In summary, RSS measures the amount of error in a model. In fact, least squares regression minimizes RSS to produce the best model fit. However, its susceptibility to outliers, interpretation difficulties, and inability to address model assumptions are critical limitations.
gbinayak says
Hi Jim,
Thank you for your wonderfully explained posts!
I have a query regarding a multiple linear regression in a biological research problem.
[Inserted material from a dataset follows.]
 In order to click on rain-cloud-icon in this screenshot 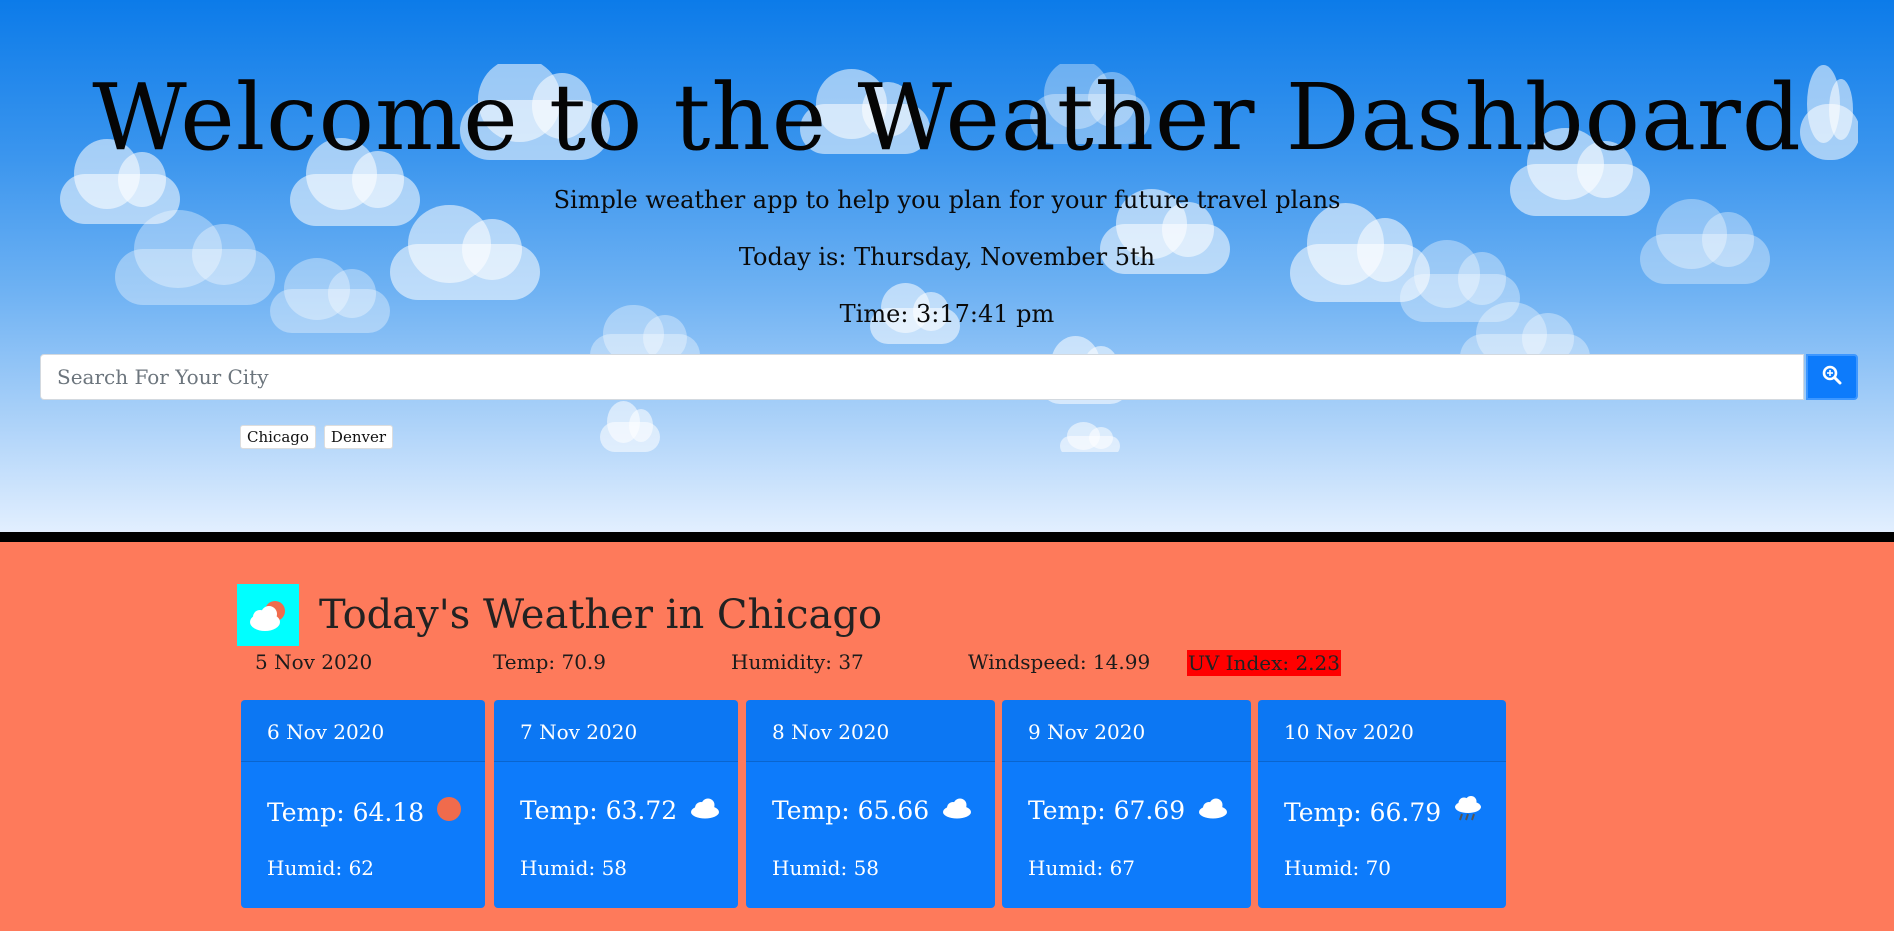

My dependent variable is the number of bugs observed on 5 different plant species, with 20 replicates per plant species. My independent variables are the concentrations of 35 different plant chemicals, with 5 replicates per plant.
Since the number of observations I have for the dependent variable is different from the number of observations I have for the independent variables, can I still perform a multiple linear regression? If not, what can I do instead?
Your advice would be super helpful! Thanks in advance. Looking forward to your response.
Jim Frost says
Hi,
I’m not fully understanding what you’re doing. But, to perform regression analysis, you need to observe the dependent variable and independent variables on the same sample If you’re not doing that, you can’t use regression.
In other words, the 100 plants you’re counting bugs on must be the same 100 plants you’re measuring for chemicals. If you’re counting bugs and measuring chemicals on separate sets of plants, you just can’t do the analysis.
If I’m misunderstanding what you’re please let me know and describe more precisely what it is that you’re doing. But you mentioning the different number of observations for the DV and IVs makes me think you have different sets. Thanks!
Kavitha K says
Hi Jim . In my SEM analysis I got R^2 as 0.72 but only one significant path out of the seven proposed paths. How can I interpret the results
Jim Frost says
Hi Kavitha,
The fact that only one out of seven paths is statistically significant suggests that most of the relationships you proposed in your SEM model are not supported by the data. Remember that statistical significance does not always equate to practical or theoretical significance. Sometimes, a path might not be statistically significant but could still be theoretically important. Here are several possible reasons:
Some of the paths you hypothesized might not actually exist or are not as strong as anticipated.
If your sample size is small, it might not have enough power to detect significant effects.
The overall model might be misspecified. For instance, there could be omitted variables that are affecting the relationships, or some paths might be wrongly specified.
The one significant path in your model is important and suggests that there is a meaningful relationship there. Focus on understanding why this path is significant and how it relates to your overall theory or hypothesis.